AUFGABE 1:
Schreiben Sie den Textauszug über Flattr vollständig und wortgetreu nieder.

Flattr bringt Bewegung und im Einzelfall auch Geld in dieses Szenario und bedeutet für mich eine liebevolle Revolution in Grün-Orange, an der teilzuhaben etwas wirklich Visionäres ist.

16 Gedanken zu „Intern: Schmeicheleien via Flattr

  1. Sehr schön! Ich hab mich schon gefragt, ob du den Button nur stillschweigend einbaust oder deinen Leser_innen noch erklärst. Die nun veröffentlichte Erklärung ist sehr gelungen und wird hoffentlich zu einer größeren Verbreitung von Flattr in Greifswald führen.

    Für diejenigen, die es noch nicht wissen, auch die taz oder der Freitag setzen Flattr ein.

  2. Ich habe mit der Erklärung in der Tat sehr lange gewartet, aber nur, weil ich es einfach nicht eher geschafft habe. Medienradio.org möchte ich aber nochmal mit Nachdruck empfehlen, neben der sehr inspirierenden Flattr-Sendung gibt es inzwischen 32 andere Folgen auf hohem Niveau und mit sehr interessanten Gästen.

BEREITGESTELLTES MATERIAL:
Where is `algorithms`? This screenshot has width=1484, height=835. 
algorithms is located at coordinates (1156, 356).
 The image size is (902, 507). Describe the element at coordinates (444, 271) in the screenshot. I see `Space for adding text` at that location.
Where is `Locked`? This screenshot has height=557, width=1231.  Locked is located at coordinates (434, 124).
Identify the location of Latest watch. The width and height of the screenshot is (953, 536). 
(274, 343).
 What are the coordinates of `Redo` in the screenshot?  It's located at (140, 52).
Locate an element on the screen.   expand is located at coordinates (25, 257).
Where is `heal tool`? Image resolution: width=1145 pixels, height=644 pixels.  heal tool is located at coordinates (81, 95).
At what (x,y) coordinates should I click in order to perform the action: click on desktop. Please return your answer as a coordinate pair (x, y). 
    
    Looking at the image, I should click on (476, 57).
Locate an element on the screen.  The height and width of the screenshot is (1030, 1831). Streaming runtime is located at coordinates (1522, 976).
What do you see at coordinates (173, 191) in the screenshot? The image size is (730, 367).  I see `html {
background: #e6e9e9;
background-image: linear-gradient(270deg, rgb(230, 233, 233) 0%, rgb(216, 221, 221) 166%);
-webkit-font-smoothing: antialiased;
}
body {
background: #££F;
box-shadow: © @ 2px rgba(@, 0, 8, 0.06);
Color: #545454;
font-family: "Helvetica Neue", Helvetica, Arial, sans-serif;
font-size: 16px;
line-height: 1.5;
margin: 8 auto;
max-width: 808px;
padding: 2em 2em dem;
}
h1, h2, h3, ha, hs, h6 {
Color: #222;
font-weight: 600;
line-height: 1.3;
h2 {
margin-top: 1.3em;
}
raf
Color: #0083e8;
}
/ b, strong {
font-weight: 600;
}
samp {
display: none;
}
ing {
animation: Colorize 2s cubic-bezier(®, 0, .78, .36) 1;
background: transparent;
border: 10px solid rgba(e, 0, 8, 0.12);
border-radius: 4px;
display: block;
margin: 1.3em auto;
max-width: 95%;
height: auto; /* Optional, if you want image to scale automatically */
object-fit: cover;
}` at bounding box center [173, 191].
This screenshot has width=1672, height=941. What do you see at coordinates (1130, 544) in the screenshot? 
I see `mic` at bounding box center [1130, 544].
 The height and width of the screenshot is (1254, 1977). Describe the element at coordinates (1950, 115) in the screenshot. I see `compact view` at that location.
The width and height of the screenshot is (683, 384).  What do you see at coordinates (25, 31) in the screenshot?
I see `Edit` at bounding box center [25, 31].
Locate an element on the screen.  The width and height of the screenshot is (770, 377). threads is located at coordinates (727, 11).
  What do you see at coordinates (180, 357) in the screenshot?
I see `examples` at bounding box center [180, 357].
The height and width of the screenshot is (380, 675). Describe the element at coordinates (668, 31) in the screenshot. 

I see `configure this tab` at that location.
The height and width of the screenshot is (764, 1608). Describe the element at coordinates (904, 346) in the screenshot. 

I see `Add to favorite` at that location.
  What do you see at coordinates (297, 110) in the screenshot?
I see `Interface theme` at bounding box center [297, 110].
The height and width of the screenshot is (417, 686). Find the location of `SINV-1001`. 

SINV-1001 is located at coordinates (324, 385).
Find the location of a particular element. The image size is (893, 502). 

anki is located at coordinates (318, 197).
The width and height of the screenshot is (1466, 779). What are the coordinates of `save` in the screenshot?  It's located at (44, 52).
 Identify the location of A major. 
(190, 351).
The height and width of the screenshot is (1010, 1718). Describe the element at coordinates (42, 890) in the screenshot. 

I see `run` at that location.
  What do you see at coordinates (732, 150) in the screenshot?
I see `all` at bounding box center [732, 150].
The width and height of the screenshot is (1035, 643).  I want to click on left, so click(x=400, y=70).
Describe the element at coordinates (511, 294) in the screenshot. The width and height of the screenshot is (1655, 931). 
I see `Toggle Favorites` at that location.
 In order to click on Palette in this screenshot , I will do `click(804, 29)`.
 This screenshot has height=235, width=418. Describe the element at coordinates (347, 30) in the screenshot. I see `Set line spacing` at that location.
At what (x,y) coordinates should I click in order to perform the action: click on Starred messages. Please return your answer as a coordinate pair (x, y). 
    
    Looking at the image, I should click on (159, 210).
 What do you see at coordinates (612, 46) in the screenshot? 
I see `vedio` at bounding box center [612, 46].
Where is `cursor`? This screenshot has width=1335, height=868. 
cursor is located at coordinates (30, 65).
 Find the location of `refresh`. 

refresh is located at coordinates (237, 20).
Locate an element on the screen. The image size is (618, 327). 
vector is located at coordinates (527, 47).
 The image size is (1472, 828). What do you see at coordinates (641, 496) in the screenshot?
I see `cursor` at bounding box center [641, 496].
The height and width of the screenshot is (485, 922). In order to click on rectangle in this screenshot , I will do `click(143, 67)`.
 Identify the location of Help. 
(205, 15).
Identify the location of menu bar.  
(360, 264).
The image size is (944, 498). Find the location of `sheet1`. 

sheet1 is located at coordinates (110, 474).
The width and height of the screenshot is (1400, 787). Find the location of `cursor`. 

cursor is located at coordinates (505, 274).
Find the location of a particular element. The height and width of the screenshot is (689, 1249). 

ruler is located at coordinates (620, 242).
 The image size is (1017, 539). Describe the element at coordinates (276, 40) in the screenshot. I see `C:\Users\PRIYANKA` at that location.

AUFGABE 2:
Entnehmen Sie bitte den Einträgen nur die Zeilen von der Zeile mit „In order to click on Palette“ bis zur Zeile mit „cursor is located at coordinates (30, 65).“, beide eingeschlossen, und geben Sie sie wortgetreu wieder.

VOLLSTÄNDIGE ANTWORT 1:
Flattr bringt Bewegung und im Einzelfall auch Geld in dieses Szenario und bedeutet für mich eine liebevolle Revolution in Grün-Orange, an der teilzuhaben etwas wirklich Visionäres ist.

16 Gedanken zu „Intern: Schmeicheleien via Flattr

  1. Sehr schön! Ich hab mich schon gefragt, ob du den Button nur stillschweigend einbaust oder deinen Leser_innen noch erklärst. Die nun veröffentlichte Erklärung ist sehr gelungen und wird hoffentlich zu einer größeren Verbreitung von Flattr in Greifswald führen.

    Für diejenigen, die es noch nicht wissen, auch die taz oder der Freitag setzen Flattr ein.

  2. Ich habe mit der Erklärung in der Tat sehr lange gewartet, aber nur, weil ich es einfach nicht eher geschafft habe. Medienradio.org möchte ich aber nochmal mit Nachdruck empfehlen, neben der sehr inspirierenden Flattr-Sendung gibt es inzwischen 32 andere Folgen auf hohem Niveau und mit sehr interessanten Gästen.

VOLLSTÄNDIGE ANTWORT 2:
 In order to click on Palette in this screenshot , I will do `click(804, 29)`.
 This screenshot has height=235, width=418. Describe the element at coordinates (347, 30) in the screenshot. I see `Set line spacing` at that location.
At what (x,y) coordinates should I click in order to perform the action: click on Starred messages. Please return your answer as a coordinate pair (x, y). 
    
    Looking at the image, I should click on (159, 210).
 What do you see at coordinates (612, 46) in the screenshot? 
I see `vedio` at bounding box center [612, 46].
Where is `cursor`? This screenshot has width=1335, height=868. 
cursor is located at coordinates (30, 65).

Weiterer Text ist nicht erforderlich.